— BEGIN —
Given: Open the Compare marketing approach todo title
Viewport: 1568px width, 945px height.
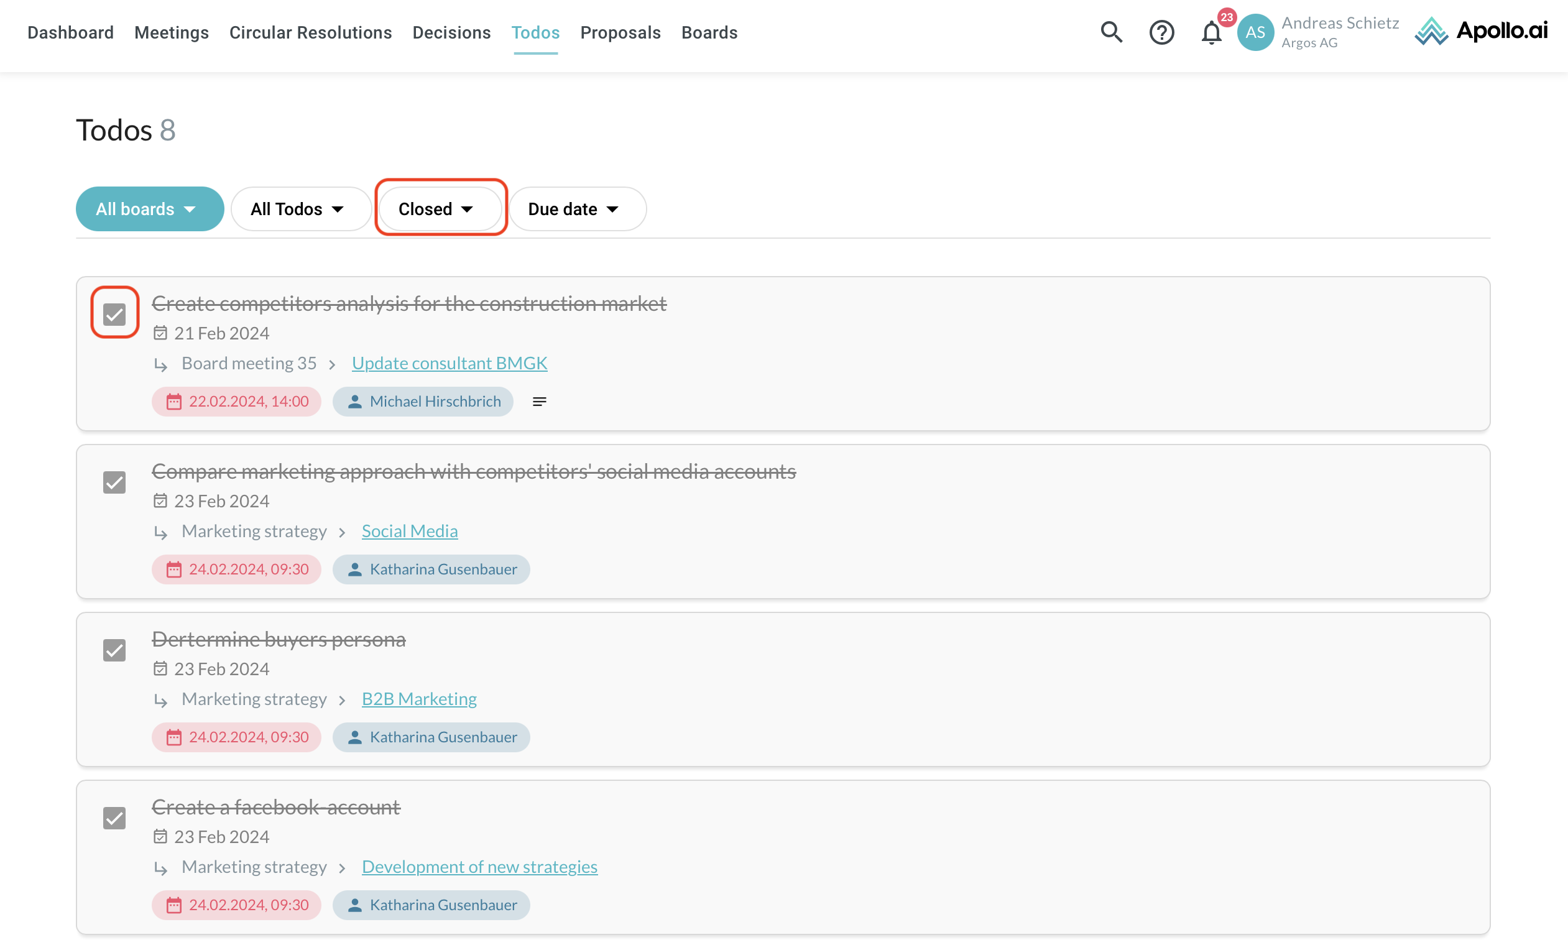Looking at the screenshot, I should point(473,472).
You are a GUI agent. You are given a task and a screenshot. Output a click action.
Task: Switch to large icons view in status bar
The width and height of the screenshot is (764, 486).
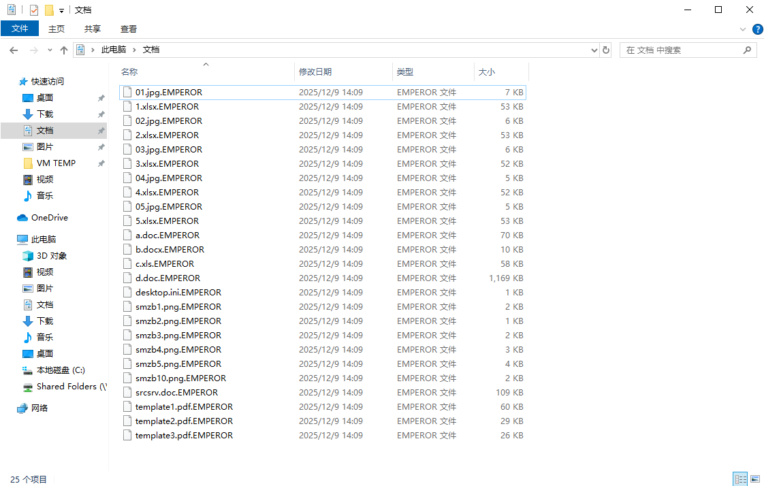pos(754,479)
— END —
> **Aim**
Put the lines above into a numbered list, leaving out any blank lines and the pictures.

> **Solved exercise**
1. Given: Open the Compare marketing approach todo title
2. Viewport: 1568px width, 945px height.
3. Looking at the screenshot, I should point(473,472).
4. You are a GUI agent. You are given a task and a screenshot. Output a click action.
5. Task: Switch to large icons view in status bar
6. The width and height of the screenshot is (764, 486).
7. pos(754,479)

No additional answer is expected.